Publié dans la jeune collection Black Moon Thriller des Editions Hachette, "Codex Lethalis", le premier roman de Pierre-Yves Tinguely, décevra sans doute - et en tout premier lieu - ceux qui auront lu au préalable sa présentation dithyrambique en quatrième de couverture.
En effet, celle-ci annonce un "roman époustouflant, mêlant thriller et fantastique", "un récit démoniaque" avec "un scénario glaçant parfaitement maîtrisé, une écriture clinique et une tension sans temps mort".
Or, non seulement le titre semble annoncer un genre, le thriller ésotérique, qui n'est pas vraiment celui en l'espèce, même si intervient un sombre livre maudit, mais, en sus d'une intrigue ni originale novatrice, l'élément primordial du processus narratif du thriller qu'est le suspense disparait dès le premier quart du livre.
Tout commence avec une entrée en matière classique du thriller, une hécatombe sanglante qui, en l'espèce, ressortit à première vue de la non moins classique boucherie familiale commise par le géniteur atteint d'une crise de démence assez violente pour lui faire fondre le cerveau et "bouillir les yeux".
Et, en réalité, ce dernier est manipulé par le véritable assassin mû par la vengeance dont le mode opératoire pour spectaculaire qu'il puisse être n'est pas davantage novateur puisqu'il s'agit d'un mécanisme de la suggestion subliminale par voie d'image sonorisée diffusée par n'importe quel support technologique anodin tel que l'ordinateur, la télévision, et le téléphone portable.
Mais le mode opératoire, le mobile et même l'identité du coupable sont immédiatement dévoilés. Les 300 pages suivantes consistent simplement en une interminable chasse à l'homme, le meurtrier, as de l'informatique ayant toujours une longueur d'avance sur la police sous-équipée qui n'a que la bite et le couteau.

CONSIGNES:
[A] Reprenez le passage de la critique qui commence aux mots « Et, en réalité, ce » et s'arrête après « et le couteau. », en substituant « procédé » à « mode opératoire ».
[B] D'après la critique, dans quelle collection le roman « Codex Lethalis » est-il publié ?

DONNÉES ENREGISTRÉES:

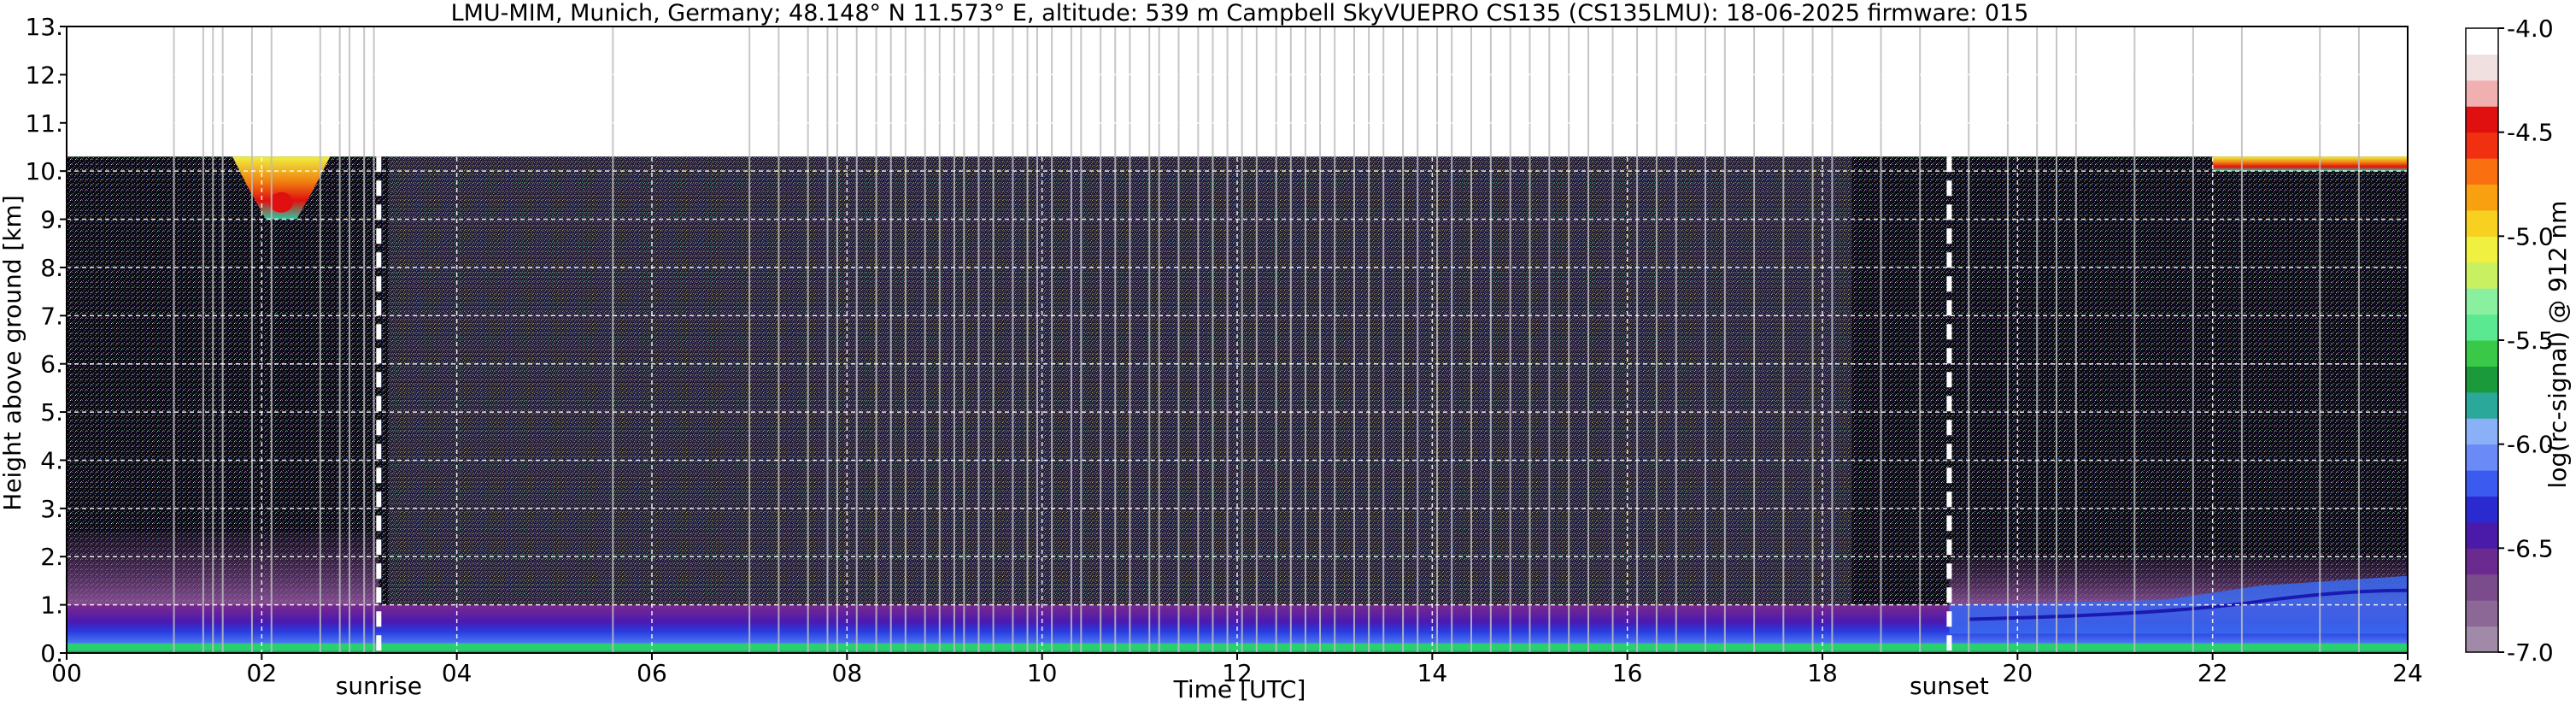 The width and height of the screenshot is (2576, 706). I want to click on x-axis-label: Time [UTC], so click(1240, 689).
* * *
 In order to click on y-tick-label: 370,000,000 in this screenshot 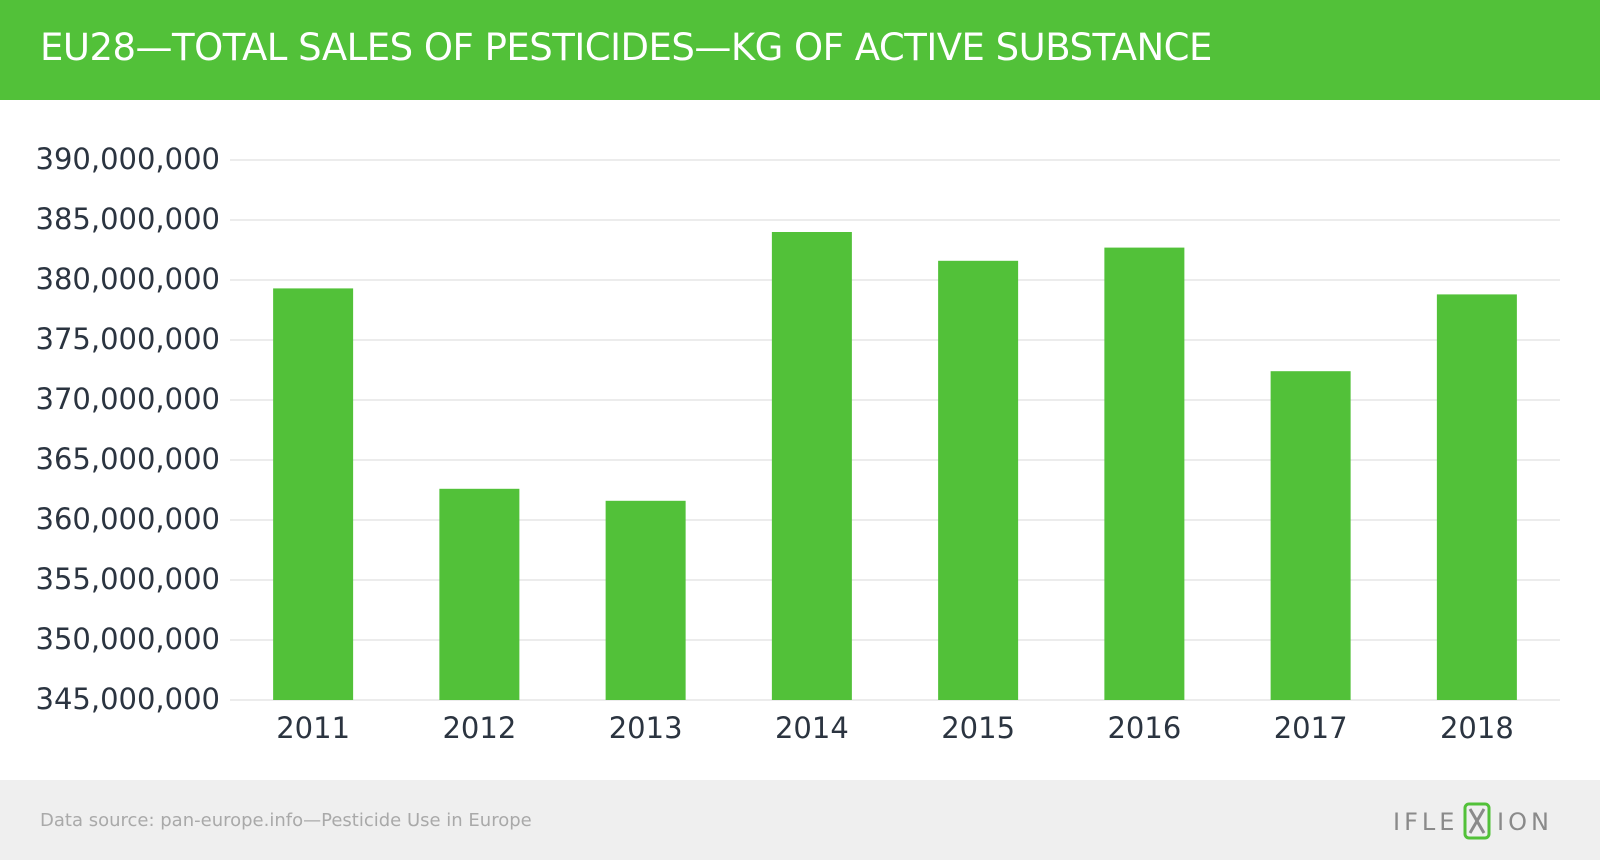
==
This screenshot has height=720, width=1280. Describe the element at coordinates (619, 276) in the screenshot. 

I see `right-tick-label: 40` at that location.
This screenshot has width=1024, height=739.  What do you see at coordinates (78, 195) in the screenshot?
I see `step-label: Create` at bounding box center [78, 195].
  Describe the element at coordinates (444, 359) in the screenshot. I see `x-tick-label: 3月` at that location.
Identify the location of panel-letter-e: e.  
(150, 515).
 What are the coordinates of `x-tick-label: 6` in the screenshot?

VOS RÉPONSES:
[A]
Et, en réalité, ce dernier est manipulé par le véritable assassin mû par la vengeance dont le procédé pour spectaculaire qu'il puisse être n'est pas davantage novateur puisqu'il s'agit d'un mécanisme de la suggestion subliminale par voie d'image sonorisée diffusée par n'importe quel support technologique anodin tel que l'ordinateur, la télévision, et le téléphone portable.
Mais le procédé, le mobile et même l'identité du coupable sont immédiatement dévoilés. Les 300 pages suivantes consistent simplement en une interminable chasse à l'homme, le meurtrier, as de l'informatique ayant toujours une longueur d'avance sur la police sous-équipée qui n'a que la bite et le couteau.

[B] Dans la collection Black Moon Thriller des Editions Hachette.